§ **Information shown**
•••••

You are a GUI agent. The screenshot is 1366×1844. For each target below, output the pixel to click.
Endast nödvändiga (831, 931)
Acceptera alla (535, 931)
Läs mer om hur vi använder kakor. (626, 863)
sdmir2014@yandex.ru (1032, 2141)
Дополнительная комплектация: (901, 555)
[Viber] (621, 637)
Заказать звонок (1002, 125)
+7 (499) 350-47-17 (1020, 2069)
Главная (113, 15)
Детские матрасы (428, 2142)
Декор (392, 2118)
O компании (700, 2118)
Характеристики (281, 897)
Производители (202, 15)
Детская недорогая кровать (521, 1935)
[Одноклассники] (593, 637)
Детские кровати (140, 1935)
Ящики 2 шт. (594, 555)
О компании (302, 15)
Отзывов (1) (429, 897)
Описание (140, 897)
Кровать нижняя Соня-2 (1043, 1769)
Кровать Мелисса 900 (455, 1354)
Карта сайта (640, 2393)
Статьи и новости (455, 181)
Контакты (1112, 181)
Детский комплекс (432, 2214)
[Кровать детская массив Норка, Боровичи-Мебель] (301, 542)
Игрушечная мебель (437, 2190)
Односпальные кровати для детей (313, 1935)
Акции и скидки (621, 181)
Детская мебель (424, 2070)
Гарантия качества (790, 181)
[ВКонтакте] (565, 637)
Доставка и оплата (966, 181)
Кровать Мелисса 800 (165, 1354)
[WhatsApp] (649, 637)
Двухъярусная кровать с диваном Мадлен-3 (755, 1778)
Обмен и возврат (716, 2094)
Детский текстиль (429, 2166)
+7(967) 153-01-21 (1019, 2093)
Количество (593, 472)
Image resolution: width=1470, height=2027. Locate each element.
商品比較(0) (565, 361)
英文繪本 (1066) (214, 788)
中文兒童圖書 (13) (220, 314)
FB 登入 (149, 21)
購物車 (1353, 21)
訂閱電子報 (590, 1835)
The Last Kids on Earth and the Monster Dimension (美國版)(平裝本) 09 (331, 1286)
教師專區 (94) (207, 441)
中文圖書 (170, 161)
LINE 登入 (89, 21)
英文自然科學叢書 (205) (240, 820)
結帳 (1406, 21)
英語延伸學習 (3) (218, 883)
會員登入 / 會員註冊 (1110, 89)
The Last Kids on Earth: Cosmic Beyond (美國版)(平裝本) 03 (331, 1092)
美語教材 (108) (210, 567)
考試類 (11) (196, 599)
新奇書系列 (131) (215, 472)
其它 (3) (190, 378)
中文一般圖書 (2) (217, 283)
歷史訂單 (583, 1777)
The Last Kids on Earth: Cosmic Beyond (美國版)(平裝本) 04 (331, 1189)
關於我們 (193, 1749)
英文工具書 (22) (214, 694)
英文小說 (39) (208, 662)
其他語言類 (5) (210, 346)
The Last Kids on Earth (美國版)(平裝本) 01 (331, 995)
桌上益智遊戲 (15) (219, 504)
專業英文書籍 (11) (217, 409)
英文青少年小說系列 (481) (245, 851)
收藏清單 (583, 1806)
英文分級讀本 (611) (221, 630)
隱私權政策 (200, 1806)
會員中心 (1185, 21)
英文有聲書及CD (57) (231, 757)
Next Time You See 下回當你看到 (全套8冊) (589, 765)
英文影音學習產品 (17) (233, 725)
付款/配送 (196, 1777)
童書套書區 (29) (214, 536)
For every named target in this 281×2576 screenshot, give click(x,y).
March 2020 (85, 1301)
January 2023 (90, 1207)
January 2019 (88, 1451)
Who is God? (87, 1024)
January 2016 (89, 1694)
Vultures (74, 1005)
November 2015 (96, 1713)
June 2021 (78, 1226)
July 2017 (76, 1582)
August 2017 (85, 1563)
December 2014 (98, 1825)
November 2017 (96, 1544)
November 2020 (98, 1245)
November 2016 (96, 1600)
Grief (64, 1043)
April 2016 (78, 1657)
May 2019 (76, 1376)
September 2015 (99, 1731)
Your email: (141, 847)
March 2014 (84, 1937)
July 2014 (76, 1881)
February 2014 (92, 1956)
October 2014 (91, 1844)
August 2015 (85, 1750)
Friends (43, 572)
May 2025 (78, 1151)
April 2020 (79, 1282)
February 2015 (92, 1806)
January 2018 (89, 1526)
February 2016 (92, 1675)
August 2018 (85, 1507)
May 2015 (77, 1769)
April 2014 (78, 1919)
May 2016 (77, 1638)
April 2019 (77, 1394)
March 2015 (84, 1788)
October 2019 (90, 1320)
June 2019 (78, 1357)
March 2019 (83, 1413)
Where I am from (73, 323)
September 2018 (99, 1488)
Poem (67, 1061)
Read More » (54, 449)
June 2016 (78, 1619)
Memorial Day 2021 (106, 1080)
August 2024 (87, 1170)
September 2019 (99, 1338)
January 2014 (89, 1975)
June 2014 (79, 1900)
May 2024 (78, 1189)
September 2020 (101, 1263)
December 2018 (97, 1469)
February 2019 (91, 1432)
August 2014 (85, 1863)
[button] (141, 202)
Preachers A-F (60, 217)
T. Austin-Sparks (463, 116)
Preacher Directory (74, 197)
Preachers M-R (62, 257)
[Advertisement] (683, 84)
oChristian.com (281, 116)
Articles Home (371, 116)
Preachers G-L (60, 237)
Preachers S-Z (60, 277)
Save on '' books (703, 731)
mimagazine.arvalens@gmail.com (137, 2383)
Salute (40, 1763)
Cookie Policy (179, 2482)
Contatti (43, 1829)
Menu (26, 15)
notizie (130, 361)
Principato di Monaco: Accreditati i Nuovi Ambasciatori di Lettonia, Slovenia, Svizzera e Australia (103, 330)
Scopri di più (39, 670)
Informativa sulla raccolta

•••••

§ **Task details**
Give back precisely the lines above that start at the line containing "桌上益智遊戲 (15) (219, 504)" and end at the line containing "付款/配送 (196, 1777)", inclusive. No other lines belong in the output.

§ **Response**
桌上益智遊戲 (15) (219, 504)
專業英文書籍 (11) (217, 409)
英文青少年小說系列 (481) (245, 851)
收藏清單 (583, 1806)
英文分級讀本 (611) (221, 630)
隱私權政策 (200, 1806)
會員中心 (1185, 21)
英文有聲書及CD (57) (231, 757)
Next Time You See 下回當你看到 (全套8冊) (589, 765)
英文影音學習產品 (17) (233, 725)
付款/配送 (196, 1777)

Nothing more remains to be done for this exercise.